07/01/2020
NTT Communication Science Laboratories
I have been involved for about 40 years in the research of speech and audio coding to digitize speech and music and to compress that information efficiently with high reproducibility at playback. For example, the music that we can hear from portable music players or digital broadcasts is not the original signal but rather a compressed signal in which the amount of information has been reduced to about one-tenth its original size. In short, this is research related to methods of compressing and reproducing signals while maintaining sound quality. Speech and audio coding technologies based on digital signal processing have been progressing over the past 50 years (Fig. 1). I will omit a detailed description of this history, but I'll say that these technologies were developed through the dedicated efforts of many researchers and engineers throughout the world. From the 1990s onward, these technologies have been making significant contributions to everyday life and business in the form of telephones, broadcasts, etc. Among the many speech and audio technology fields, I believe that data compression/coding technology has made the most significant contribution to commercial services.

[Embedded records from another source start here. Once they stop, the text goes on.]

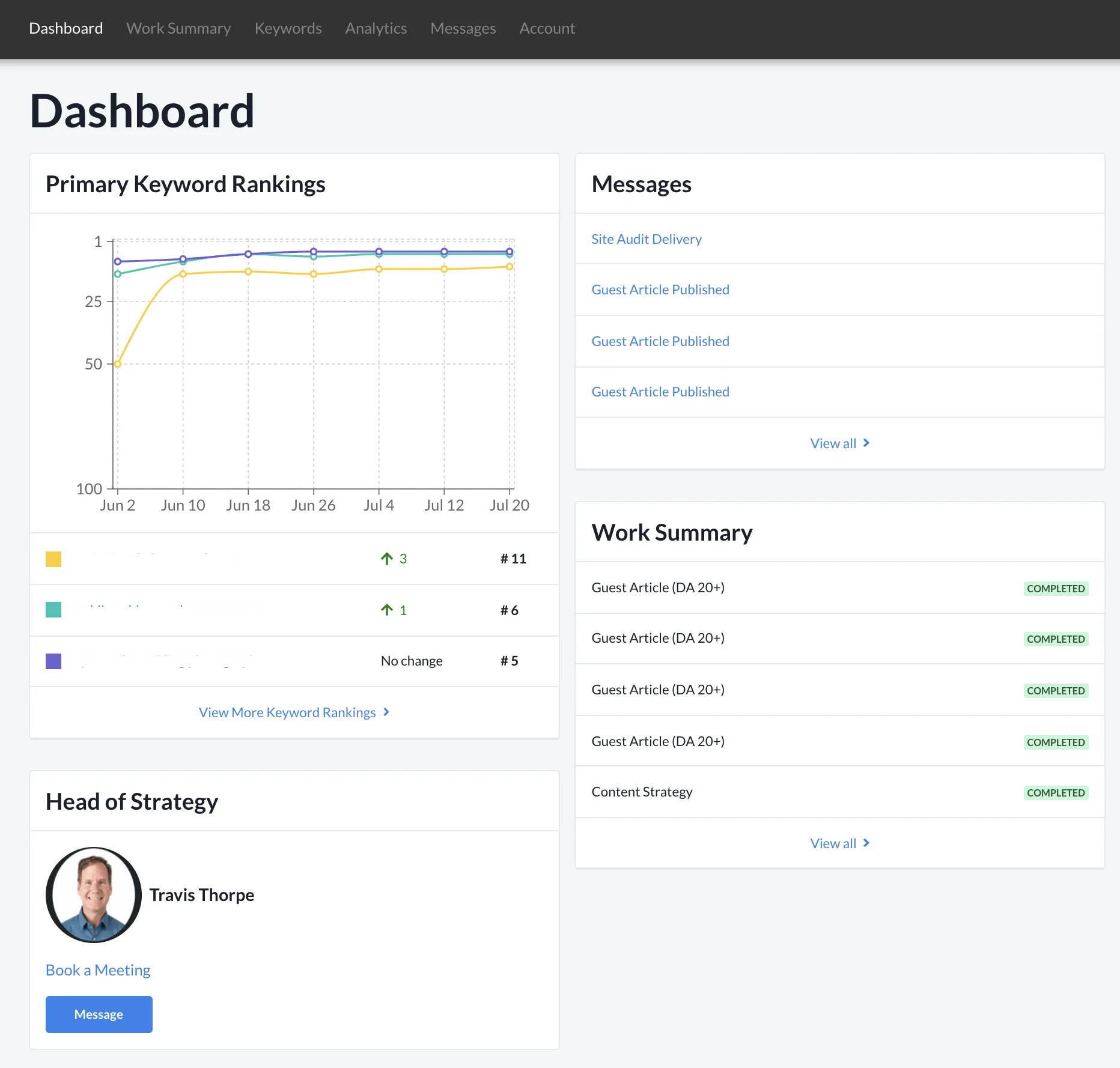The width and height of the screenshot is (1120, 1068).
Task: Open the Site Audit Delivery message
Action: (646, 239)
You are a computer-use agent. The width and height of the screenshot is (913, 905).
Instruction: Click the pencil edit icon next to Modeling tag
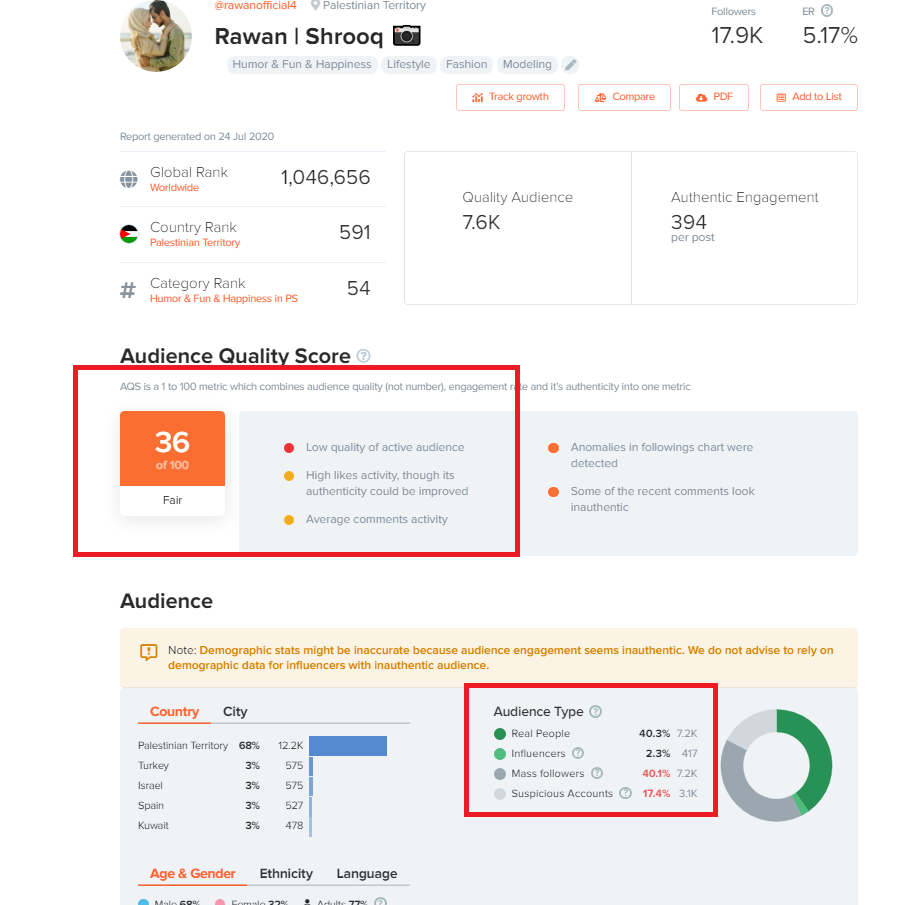pos(571,65)
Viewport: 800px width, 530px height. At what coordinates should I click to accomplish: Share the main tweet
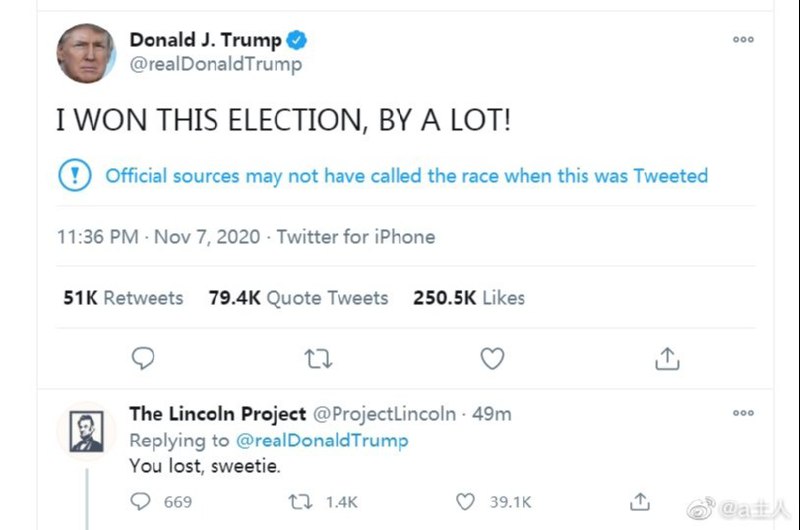pyautogui.click(x=667, y=357)
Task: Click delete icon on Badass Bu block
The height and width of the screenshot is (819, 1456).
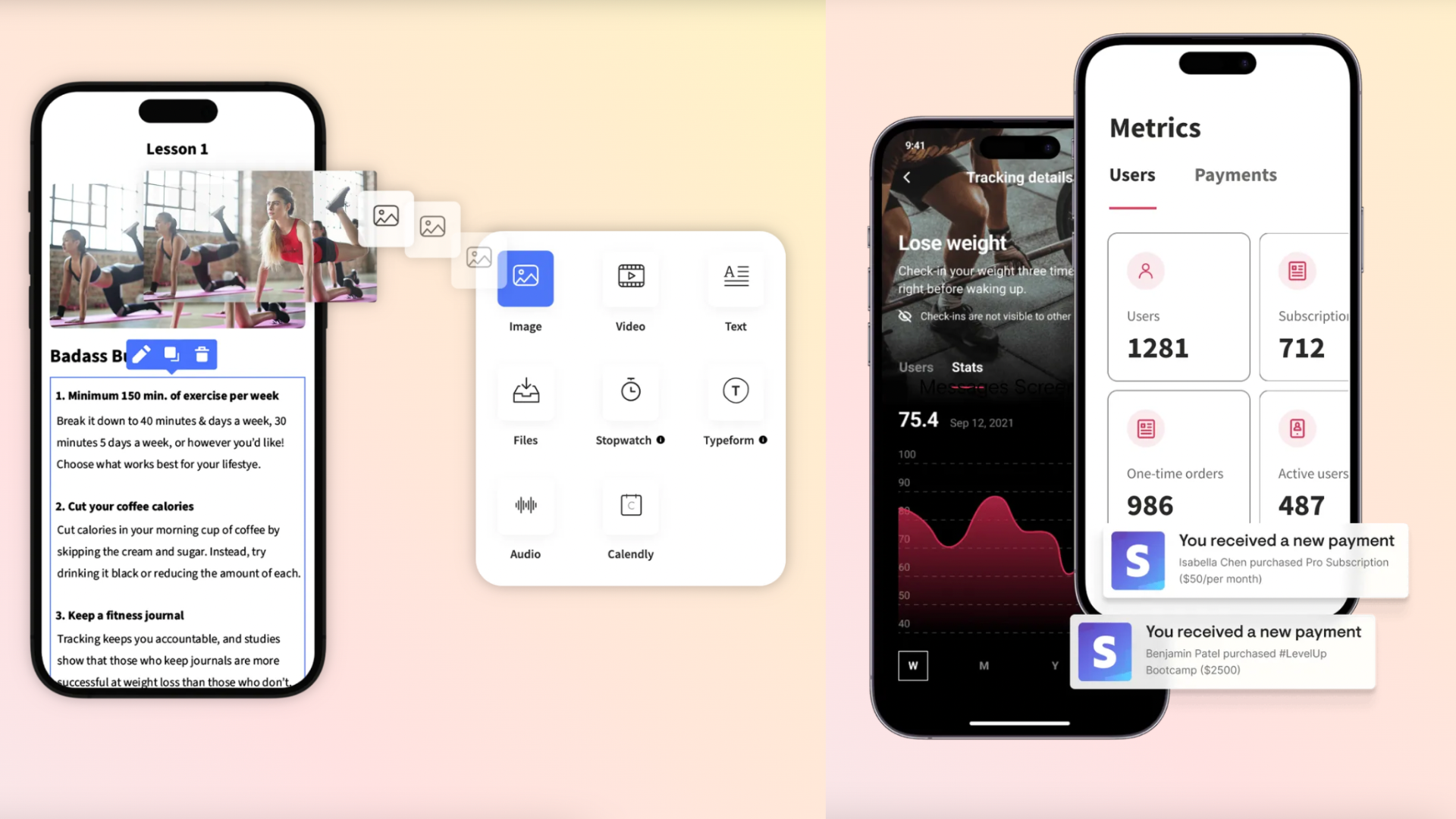Action: coord(200,354)

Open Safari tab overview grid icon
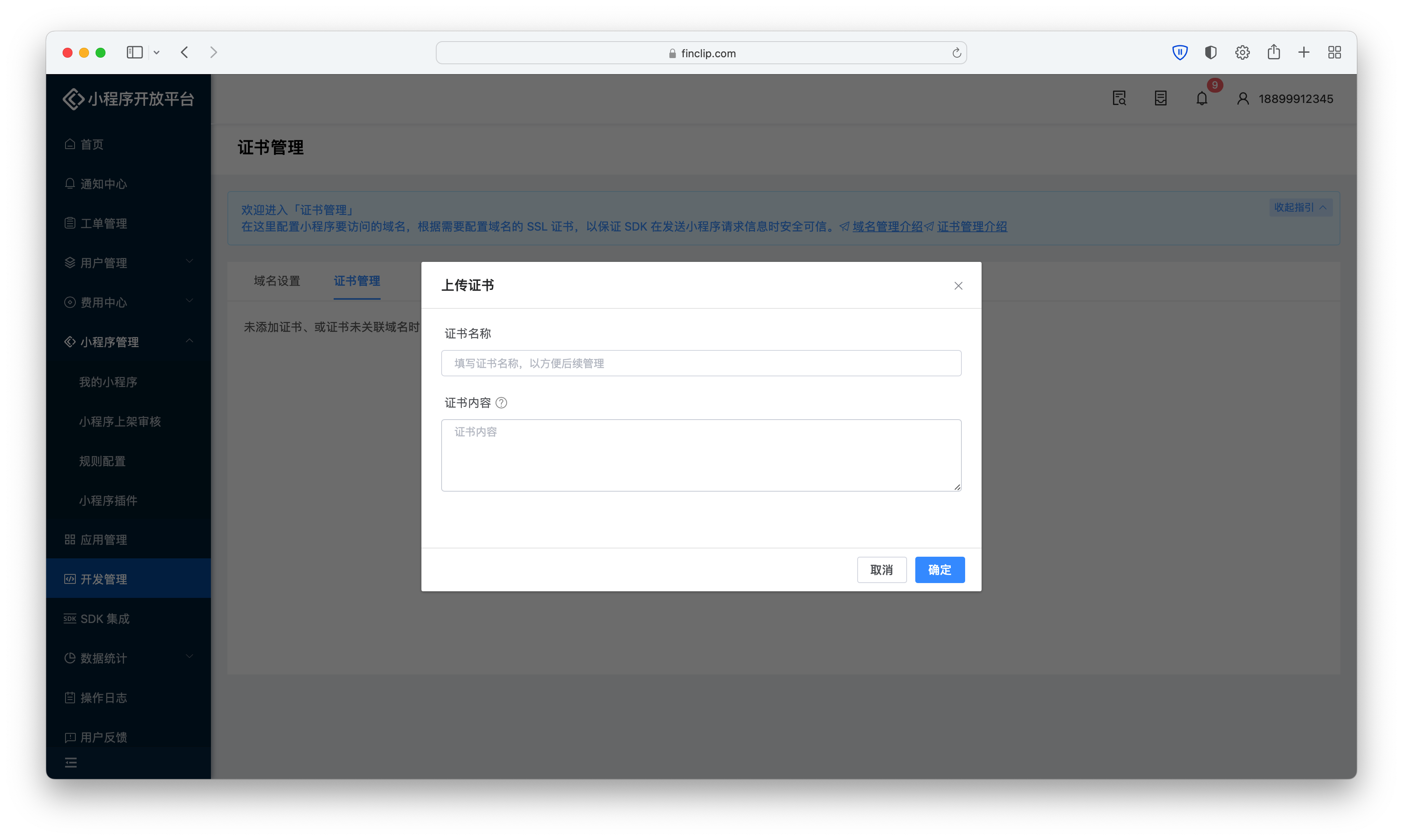coord(1334,53)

In the first half of the 1980s, the mainstream technologies were high-speed optical fiber in the fixed-line network and analog transmission in the mobile network (mobile phones) and the possibility of digitization was unclear. As a result, technologies for digital compression/coding of speech was losing sight of any uses or applications. However, in the 1990s, the worldwide trend shifted to the digitization of mobile phones with the result that digital compression/coding technologies suddenly became important. During this period, our research achievements in meeting certain conditions such as guaranteeing sound quality at low bit rates even with transmission error codes were adopted in Japan's standard system following a competitive process and used in second-generation (2G) mobile phones. Our elemental technologies were also adopted in 3G mobile phones and Internet protocol (IP) phones, contributing to the improvement of speech quality in mobile telephony throughout the world.
Around 2010, there was a strong desire in the 3rd Generation Partnership Project (3GPP), an international standardization organization targeting mobile communications systems, for establishing new coding protocols toward Voice over Long-Term Evolution (VoLTE), the worldwide 4G mobile communications network. In response to this need, Enhanced Voice Services (EVS) became internationally standardized as a speech/audio coding system through competition and collaboration among many expert parties around the world including the NTT Group.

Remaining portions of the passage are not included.